For more information on different use-cases, check this blog post on Athena Text Analytics

Architecture

Athena UDF uses AWS Lambda to implement the function capability:

image

The Lambda function used will invoke Comprehend APIs to detect language, sentiment and extract entities from text fields.

Installing the Text Analytics UDF

We will be using a pre-build Lambda Function that is available on GitHub. Follow the steps below to deploy the function:

  1. Navigate to the TextAnalyticsUDFHandler application in the AWS Serverless Application Repository.
  2. Switch to the region you are using.
  3. In the Application settings section, keep the settings at their defaults.
  4. Select I acknowledge that this app creates custom IAM roles.
  5. Choose Deploy.

image

And that’s it! Now you have a new Lambda function called textanalytics-udf. We are ready to try some text analytics queries in Athena!
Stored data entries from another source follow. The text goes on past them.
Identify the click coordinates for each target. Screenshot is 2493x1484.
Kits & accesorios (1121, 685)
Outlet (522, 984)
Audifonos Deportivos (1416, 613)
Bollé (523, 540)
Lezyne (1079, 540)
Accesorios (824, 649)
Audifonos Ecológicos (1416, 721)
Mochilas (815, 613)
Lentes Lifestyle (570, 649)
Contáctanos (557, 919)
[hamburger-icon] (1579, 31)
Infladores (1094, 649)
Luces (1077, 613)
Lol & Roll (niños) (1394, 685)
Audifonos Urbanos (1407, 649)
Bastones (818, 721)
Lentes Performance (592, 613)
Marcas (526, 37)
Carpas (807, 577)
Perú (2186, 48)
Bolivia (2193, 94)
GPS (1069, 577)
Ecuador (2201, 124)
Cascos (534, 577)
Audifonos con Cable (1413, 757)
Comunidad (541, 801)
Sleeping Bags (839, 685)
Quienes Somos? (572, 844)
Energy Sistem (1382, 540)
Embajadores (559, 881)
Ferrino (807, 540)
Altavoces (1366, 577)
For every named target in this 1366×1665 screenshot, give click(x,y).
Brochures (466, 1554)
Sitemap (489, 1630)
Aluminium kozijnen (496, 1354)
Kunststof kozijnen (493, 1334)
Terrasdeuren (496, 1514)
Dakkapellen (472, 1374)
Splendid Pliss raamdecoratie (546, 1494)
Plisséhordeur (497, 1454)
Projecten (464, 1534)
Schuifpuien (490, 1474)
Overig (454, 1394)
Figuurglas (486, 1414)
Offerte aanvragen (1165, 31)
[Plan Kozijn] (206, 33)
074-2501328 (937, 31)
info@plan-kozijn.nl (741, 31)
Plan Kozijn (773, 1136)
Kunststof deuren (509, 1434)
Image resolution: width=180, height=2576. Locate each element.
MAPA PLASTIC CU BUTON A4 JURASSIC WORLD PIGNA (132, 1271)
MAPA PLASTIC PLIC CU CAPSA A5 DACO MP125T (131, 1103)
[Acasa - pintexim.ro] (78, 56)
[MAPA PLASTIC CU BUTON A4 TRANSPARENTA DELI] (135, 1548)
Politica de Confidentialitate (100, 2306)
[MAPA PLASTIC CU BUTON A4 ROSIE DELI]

Configuring Athena to use UDFs

The Athena UDF feature is still in preview. Follow the below steps to enable it:

  1. Open the AWS Management Console for Athena in the same region you are using.
  2. Create an Athena workgroup named AmazonAthenaPreviewFunctionality like the one created earlier.

Now Athena is setup to use UDFs. For the remaining part of this we will run all the UDF queries from this new workgroup.

Analyzing Text

In addition to Athena query costs, the text analytics UDF incurs usage costs from Lambda and Amazon Comprehend. The amount you pay is a factor of the total number of records and characters that you process with the UDF. For more information, see AWS Lambda pricing, andAmazon Comprehend pricing. Please limit the number of rows that are passed to the UDF

Open the AWS Management Console for Athena in the same region you are using.

Detecting the language

This seb-section we will create a new table, with one new column added: language. The LIMIT clause limits the number of records to 2,000 to limit the number of rows passed to the UDF.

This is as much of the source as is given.